Their findings, according to PhD student Robert Hoppe, are fairly similar to others in the past, namely that airports in particular are often prime locations to locate solar installations, because space is at a premium, design considerations are minimal, and operating hours are usually limited to a few days in any given year.

“We have undertaken extensive studies at Amsterdam-Schiphol Airport to investigate real-life ways of using solar panels at aviation hubs to generate electricity from the sun, including real-world, practical applications.

What we have discovered has pushed us to go much further, because there’s more to be done. Airports are an ideal area for solar farms for several reasons, namely they have very little impact on passenger, worker, or general health, no access for solar energy to the outside world, and very short operation times in the sun.”

Another finding in the Utrecht report is that in terms of aviation, the benefits to both security and fuel are not negotiable.

“There is, however, also the environmental angle and the potentially very negative effects from airport operations on the environment. Airports already are some of the main industrial facilities located in densely populated areas in many parts of the world.
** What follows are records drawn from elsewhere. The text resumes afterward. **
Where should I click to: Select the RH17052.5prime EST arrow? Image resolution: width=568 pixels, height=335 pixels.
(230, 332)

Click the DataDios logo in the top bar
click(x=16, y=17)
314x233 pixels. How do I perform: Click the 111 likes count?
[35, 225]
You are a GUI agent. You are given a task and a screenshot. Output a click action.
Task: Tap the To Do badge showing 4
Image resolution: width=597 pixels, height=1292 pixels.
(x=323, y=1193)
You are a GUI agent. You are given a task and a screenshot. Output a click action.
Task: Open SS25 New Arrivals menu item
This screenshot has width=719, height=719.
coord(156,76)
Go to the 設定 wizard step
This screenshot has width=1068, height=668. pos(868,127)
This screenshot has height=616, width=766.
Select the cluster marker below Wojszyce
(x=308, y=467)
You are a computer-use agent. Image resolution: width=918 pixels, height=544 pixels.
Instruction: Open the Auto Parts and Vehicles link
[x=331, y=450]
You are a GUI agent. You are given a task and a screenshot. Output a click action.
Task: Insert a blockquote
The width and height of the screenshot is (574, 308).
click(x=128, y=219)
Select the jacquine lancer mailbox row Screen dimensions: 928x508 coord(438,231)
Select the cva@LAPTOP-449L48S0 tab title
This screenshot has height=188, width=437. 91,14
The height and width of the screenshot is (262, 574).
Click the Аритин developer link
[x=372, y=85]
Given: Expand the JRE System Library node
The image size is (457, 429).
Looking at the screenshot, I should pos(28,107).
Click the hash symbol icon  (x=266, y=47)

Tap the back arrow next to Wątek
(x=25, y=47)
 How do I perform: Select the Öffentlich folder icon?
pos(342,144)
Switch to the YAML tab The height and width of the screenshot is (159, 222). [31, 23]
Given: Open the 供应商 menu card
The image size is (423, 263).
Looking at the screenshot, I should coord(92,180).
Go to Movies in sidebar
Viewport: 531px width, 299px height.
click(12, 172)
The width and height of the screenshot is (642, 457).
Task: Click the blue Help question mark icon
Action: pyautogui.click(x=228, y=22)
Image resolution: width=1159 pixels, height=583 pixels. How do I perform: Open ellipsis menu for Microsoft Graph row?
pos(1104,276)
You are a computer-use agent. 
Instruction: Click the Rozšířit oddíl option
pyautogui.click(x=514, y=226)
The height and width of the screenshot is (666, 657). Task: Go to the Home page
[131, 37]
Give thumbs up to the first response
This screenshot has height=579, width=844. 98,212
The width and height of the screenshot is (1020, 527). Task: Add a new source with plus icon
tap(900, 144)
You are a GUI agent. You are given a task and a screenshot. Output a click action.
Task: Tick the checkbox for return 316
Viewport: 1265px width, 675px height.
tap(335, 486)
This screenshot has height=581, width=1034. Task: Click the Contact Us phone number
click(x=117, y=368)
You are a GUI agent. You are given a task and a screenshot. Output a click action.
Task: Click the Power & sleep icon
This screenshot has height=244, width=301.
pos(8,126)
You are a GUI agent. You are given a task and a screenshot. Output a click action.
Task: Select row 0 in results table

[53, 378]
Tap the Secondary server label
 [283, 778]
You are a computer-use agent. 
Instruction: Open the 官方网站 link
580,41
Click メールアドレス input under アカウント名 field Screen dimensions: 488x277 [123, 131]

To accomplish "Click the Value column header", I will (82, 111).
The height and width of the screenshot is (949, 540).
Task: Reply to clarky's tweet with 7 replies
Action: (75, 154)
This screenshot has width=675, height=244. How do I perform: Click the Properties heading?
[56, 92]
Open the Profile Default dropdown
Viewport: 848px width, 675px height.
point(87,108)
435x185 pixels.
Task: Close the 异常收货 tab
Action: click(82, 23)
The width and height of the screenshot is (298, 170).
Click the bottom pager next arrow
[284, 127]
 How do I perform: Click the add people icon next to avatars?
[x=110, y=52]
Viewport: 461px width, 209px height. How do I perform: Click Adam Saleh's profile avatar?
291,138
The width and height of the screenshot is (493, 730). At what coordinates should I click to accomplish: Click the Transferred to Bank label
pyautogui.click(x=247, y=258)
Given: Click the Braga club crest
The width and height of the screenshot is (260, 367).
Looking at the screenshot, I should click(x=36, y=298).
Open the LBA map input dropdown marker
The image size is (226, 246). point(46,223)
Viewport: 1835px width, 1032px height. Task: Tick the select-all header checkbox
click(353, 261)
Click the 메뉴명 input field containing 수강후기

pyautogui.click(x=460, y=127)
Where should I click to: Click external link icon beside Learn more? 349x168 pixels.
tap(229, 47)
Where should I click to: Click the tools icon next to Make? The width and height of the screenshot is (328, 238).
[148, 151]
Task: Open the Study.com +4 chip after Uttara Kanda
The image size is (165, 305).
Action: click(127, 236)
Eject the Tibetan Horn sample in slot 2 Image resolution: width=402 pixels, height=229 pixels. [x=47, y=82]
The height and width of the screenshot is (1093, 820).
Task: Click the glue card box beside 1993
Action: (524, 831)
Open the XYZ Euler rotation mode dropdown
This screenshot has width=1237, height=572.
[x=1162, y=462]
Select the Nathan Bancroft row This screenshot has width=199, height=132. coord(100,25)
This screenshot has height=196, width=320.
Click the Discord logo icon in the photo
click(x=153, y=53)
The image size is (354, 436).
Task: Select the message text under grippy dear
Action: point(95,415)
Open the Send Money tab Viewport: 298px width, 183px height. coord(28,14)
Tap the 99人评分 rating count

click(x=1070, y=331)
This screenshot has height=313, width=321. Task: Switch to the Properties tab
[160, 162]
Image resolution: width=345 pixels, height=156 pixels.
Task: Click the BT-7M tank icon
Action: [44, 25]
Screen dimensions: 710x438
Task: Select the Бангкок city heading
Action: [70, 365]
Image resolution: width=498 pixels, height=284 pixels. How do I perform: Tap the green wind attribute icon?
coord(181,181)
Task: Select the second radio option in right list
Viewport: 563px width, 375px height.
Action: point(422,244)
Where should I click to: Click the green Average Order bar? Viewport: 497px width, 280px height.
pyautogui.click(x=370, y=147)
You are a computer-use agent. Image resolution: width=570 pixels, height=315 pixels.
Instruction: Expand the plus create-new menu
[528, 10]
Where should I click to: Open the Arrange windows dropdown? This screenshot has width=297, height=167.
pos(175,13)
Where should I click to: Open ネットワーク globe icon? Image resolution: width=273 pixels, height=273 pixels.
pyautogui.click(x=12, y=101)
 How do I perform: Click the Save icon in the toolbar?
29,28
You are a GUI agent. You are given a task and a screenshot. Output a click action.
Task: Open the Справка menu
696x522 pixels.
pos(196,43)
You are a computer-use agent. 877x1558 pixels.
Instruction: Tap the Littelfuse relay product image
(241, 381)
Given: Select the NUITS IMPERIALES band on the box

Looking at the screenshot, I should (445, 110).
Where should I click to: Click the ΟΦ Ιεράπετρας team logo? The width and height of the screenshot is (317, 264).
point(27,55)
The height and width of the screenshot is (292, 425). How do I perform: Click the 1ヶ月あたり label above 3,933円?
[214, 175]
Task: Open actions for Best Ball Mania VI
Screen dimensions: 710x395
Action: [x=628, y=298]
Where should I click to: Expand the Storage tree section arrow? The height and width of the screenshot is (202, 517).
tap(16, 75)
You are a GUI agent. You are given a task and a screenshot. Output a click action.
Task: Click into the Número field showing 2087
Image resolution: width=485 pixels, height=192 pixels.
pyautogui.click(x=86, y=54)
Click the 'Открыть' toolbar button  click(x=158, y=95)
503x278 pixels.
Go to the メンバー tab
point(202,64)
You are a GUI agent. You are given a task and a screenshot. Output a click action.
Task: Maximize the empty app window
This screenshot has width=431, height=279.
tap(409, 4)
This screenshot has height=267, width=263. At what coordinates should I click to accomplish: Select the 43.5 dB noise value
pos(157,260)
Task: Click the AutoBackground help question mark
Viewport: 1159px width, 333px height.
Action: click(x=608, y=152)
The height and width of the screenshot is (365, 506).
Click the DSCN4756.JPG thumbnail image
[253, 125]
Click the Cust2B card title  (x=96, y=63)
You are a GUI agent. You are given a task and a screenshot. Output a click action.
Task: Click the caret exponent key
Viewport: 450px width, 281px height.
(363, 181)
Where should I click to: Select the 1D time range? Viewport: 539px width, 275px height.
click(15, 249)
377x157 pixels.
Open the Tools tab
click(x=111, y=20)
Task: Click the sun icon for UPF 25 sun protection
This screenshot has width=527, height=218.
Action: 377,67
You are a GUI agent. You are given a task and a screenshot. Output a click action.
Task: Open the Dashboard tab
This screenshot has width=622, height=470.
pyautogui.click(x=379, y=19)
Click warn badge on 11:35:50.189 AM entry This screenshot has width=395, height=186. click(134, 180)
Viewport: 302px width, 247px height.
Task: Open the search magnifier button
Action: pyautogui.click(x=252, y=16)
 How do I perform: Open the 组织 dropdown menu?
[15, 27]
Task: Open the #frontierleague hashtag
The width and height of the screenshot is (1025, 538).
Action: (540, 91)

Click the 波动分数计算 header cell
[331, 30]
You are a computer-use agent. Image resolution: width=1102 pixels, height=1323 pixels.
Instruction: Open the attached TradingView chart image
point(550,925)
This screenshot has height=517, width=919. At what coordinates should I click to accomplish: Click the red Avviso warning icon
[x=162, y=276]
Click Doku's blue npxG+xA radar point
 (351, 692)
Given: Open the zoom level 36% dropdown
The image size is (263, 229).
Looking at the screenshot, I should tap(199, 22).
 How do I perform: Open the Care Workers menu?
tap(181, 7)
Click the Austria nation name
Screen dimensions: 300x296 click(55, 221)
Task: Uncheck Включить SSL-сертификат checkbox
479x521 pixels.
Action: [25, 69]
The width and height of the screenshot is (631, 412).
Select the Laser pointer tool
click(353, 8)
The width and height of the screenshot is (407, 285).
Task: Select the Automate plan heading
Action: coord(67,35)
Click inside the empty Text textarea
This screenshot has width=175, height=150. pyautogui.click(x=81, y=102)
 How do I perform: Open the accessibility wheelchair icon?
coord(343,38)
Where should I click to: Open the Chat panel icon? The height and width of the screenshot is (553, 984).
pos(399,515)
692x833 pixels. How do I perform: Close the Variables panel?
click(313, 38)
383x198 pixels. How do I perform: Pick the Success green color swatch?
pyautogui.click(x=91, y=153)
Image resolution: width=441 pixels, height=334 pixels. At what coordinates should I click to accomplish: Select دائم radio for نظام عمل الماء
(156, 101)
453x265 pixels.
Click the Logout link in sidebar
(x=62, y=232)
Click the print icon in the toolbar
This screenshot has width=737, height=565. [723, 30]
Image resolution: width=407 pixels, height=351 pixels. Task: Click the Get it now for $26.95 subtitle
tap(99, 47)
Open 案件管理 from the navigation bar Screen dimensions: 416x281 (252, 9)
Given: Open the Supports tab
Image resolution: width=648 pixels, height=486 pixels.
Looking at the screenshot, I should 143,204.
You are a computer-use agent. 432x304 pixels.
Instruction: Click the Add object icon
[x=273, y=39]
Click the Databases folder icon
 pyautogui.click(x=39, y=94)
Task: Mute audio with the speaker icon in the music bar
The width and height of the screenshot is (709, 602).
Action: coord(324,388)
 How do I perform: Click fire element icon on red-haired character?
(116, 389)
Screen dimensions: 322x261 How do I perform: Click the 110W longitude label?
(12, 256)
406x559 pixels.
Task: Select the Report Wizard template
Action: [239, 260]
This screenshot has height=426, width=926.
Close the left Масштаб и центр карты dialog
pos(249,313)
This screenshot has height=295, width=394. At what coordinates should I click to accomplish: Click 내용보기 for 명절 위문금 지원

Sufficient studies need to be carried out on airport sites to check the environmental impact of solar panels and their ability to offset the negative impact caused by aviation.”

Specifically to the case of the airport it is reasoned that solar farms on the runways of many major airports actually would serve the environmental and security goals of such facilities, because to transmit electricity to the road grid or by electric transformer could pose a security risk if, for example, the farmer at the other end of the route was playing a computer game while engaging in so-called ‘cryptocurrency mining’.

Other airports around the world, according to the authors, also are considering potentials for installing solar farms, primarily for economic, energy security, and environmental reasons.

Dr Dini Kato, research coordinator at Utrecht University’s Department of Air Engineering and Traffic Management, said it is “quite amazing that so many airports have indicated interest for solar farms, but others have shown very little interest.

I think that is because the first research attempts that would examine the economic, environmental, and security cases were not great. That is why there are so many different studies that are now appearing, with the knowledge that we need also to think about the needs of air traffic, water, air pollution, and the like.

This new study uses generalization to point out the many potential ways that these small solar farms could work in-airport.